··· Records supplied ···

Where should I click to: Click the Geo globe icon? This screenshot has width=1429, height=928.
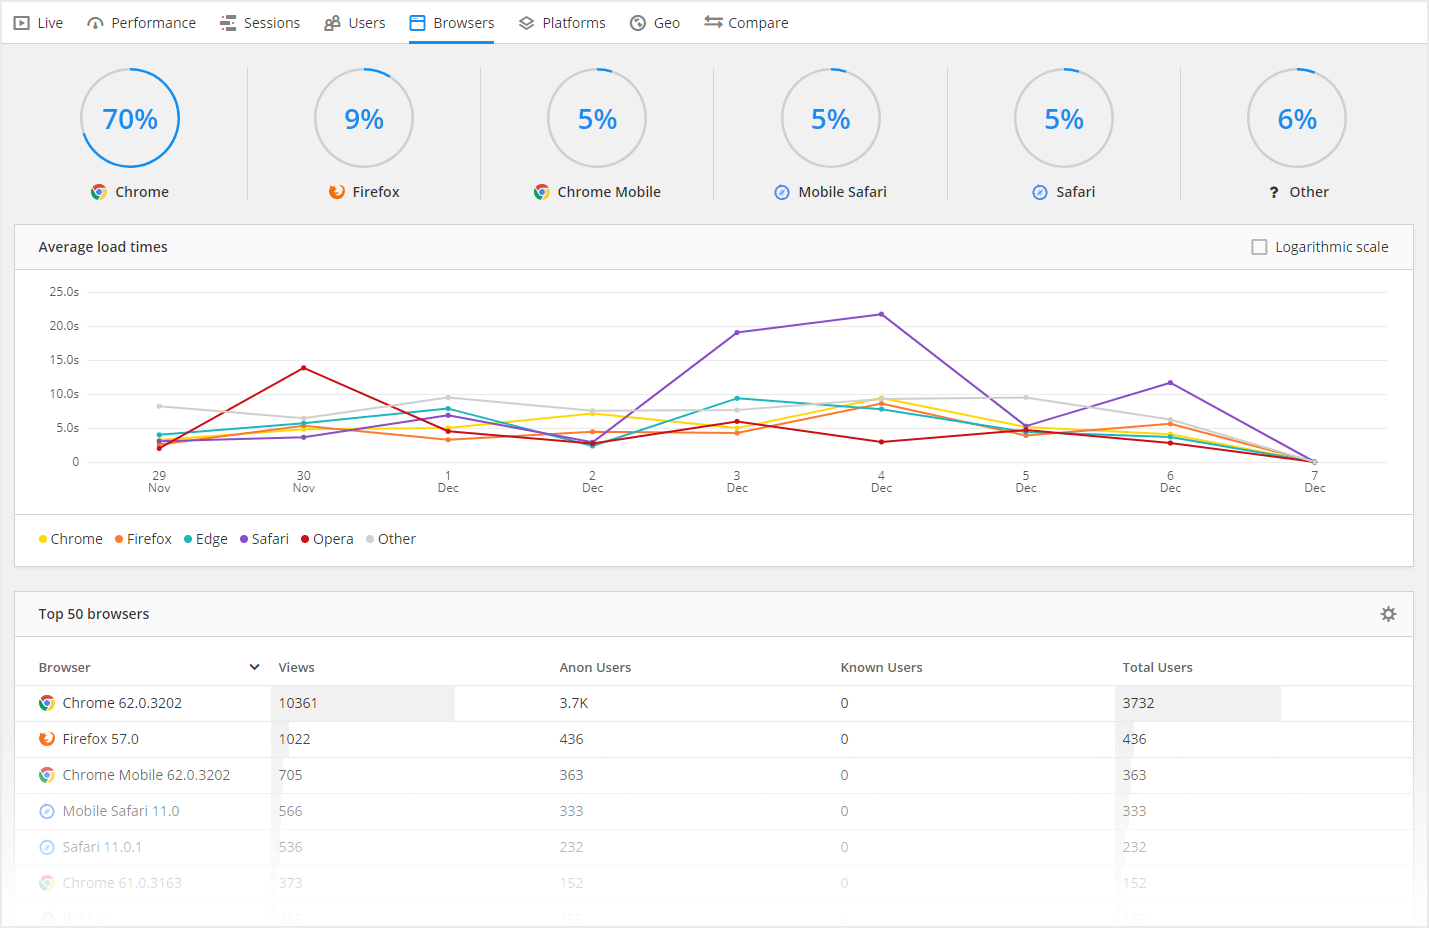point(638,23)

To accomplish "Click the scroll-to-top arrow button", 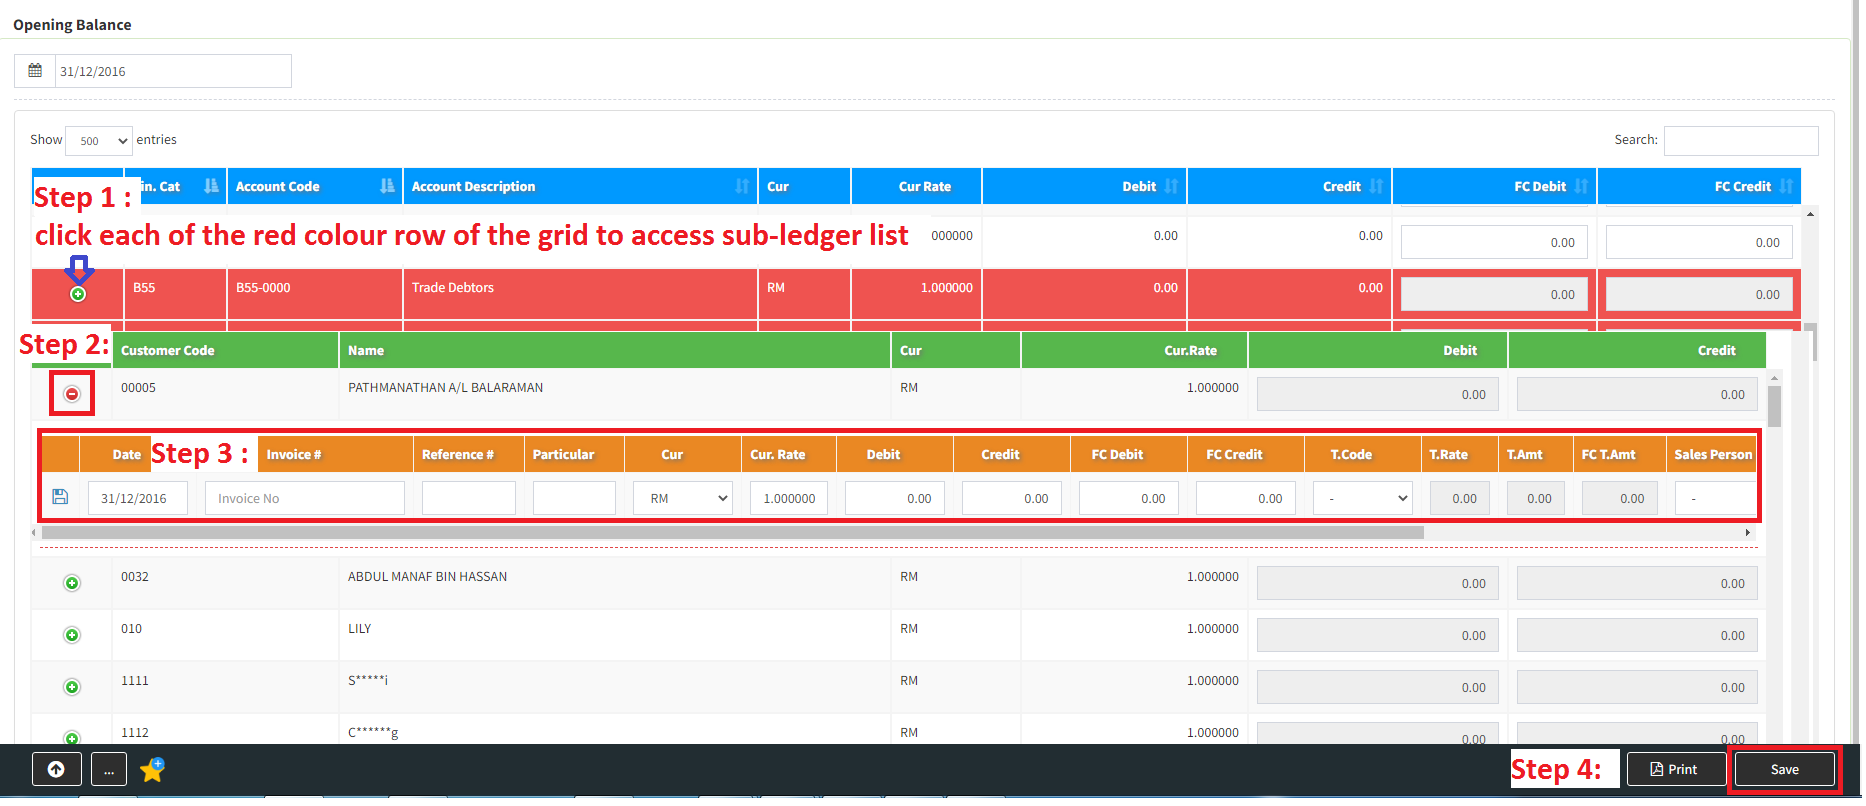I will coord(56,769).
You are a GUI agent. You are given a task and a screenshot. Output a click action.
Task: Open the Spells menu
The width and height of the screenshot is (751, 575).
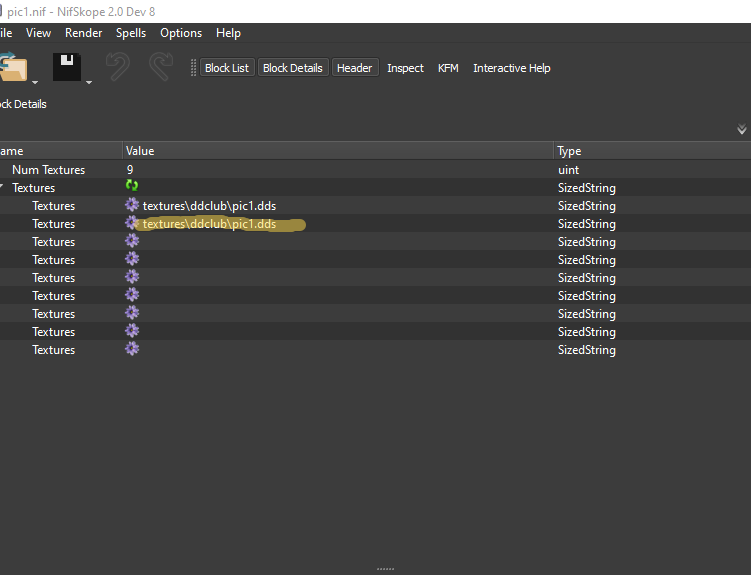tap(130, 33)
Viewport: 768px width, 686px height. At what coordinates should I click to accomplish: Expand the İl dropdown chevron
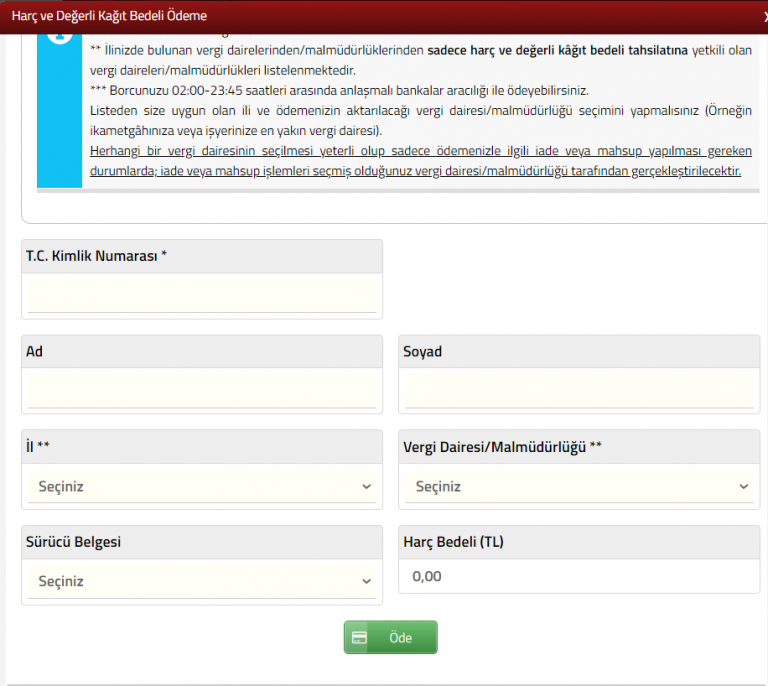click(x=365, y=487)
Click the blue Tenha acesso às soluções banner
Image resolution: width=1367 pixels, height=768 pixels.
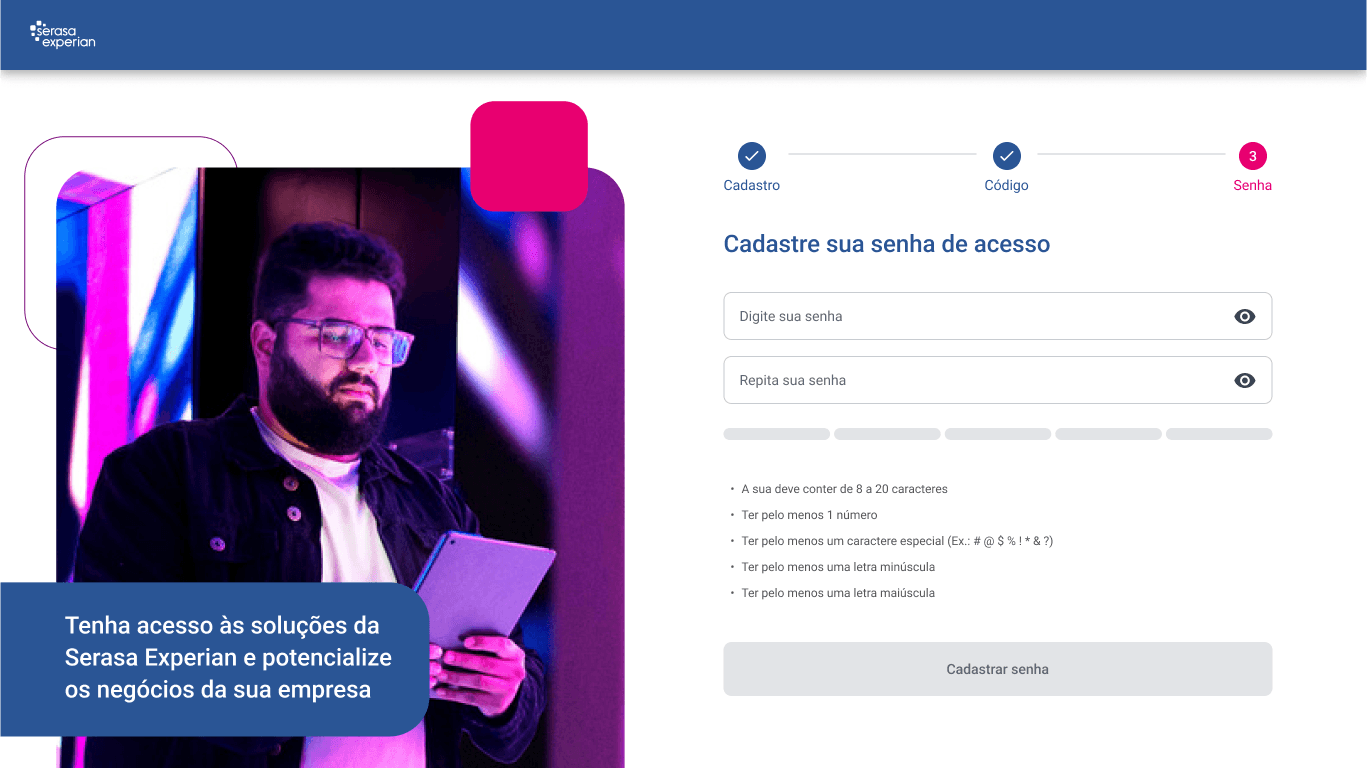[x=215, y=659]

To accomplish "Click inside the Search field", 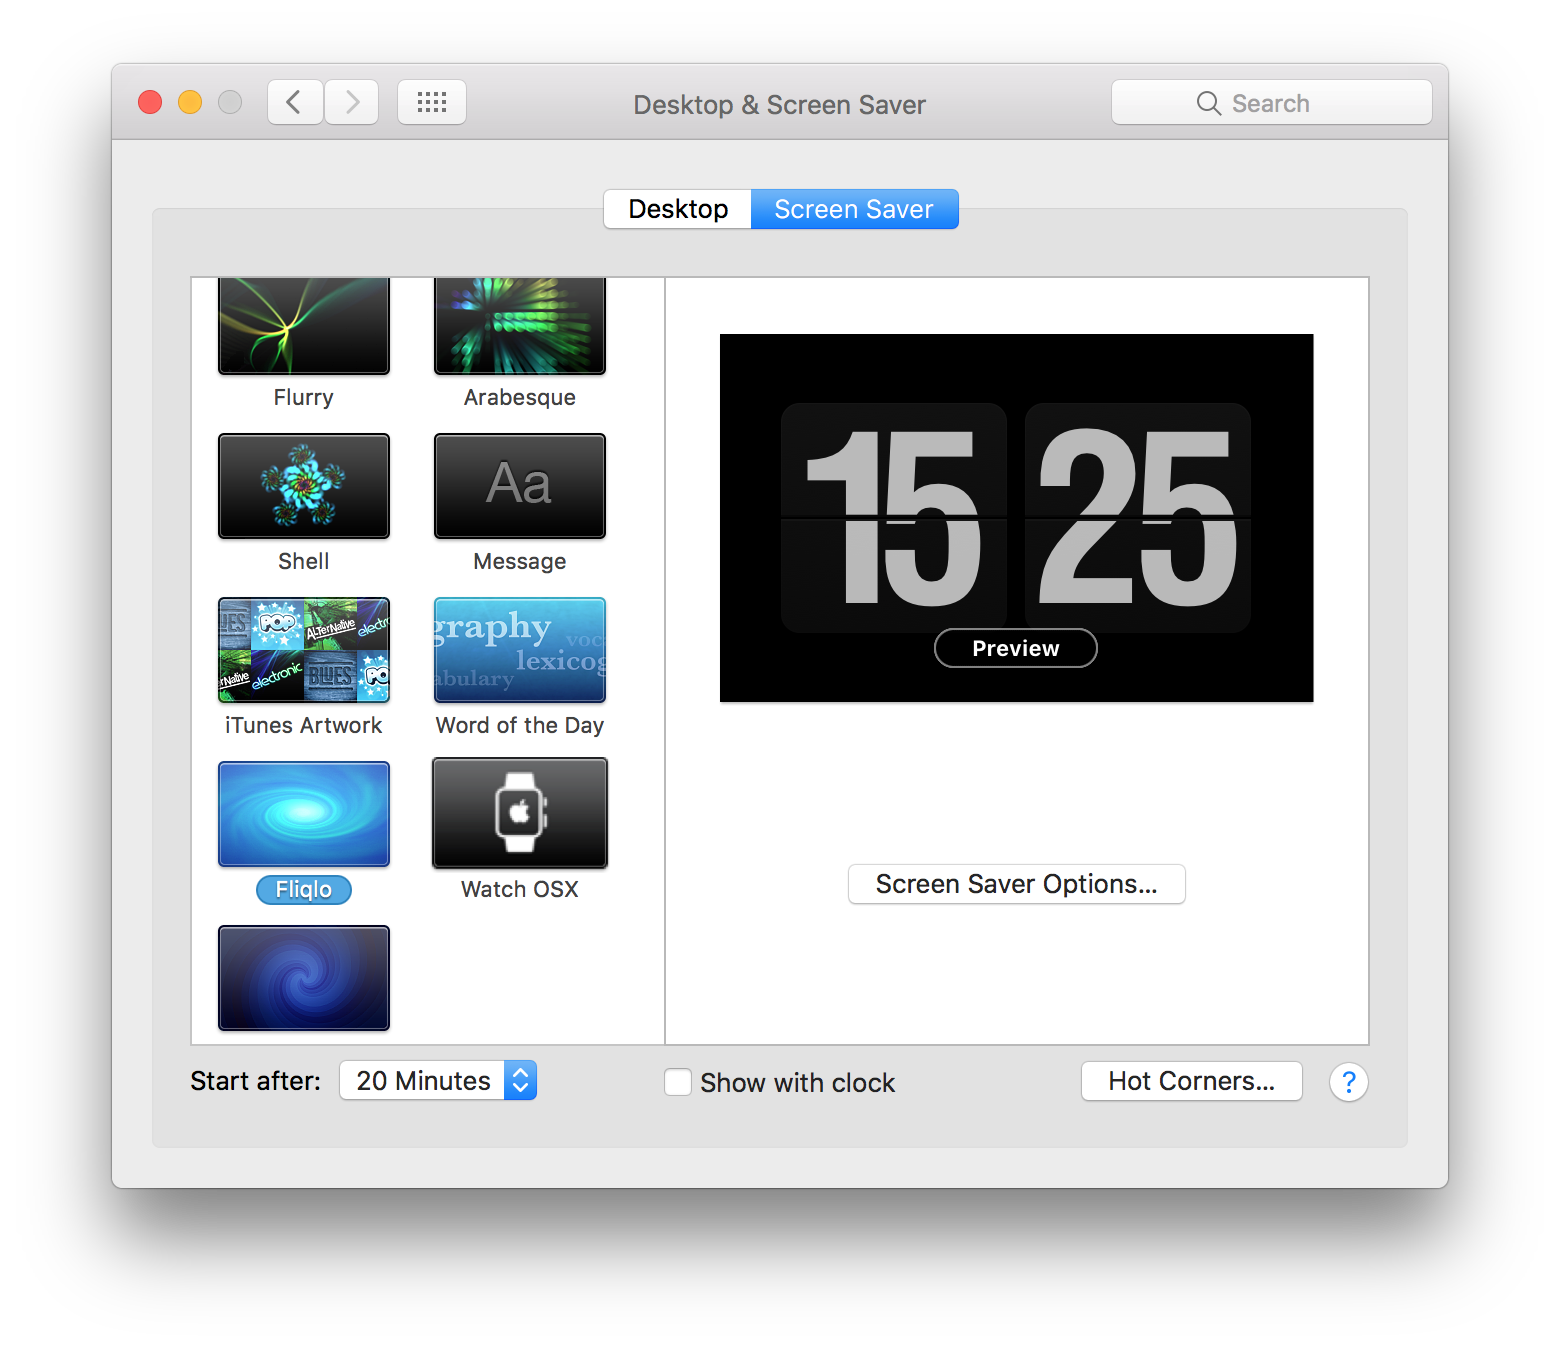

···

◆ **Instructions for the task**: Leave out the pictures, and extract exactly the lines from the one with "Viewport: 768px width, 686px" through the end of the records, both ends included.

◆ **Completed task**:
Viewport: 768px width, 686px height. At what coordinates should I click to accomplish: Expand the İl dropdown chevron
click(x=365, y=487)
Click the blue Tenha acesso às soluções banner
Image resolution: width=1367 pixels, height=768 pixels.
[x=215, y=659]

To accomplish "Click inside the Search field", 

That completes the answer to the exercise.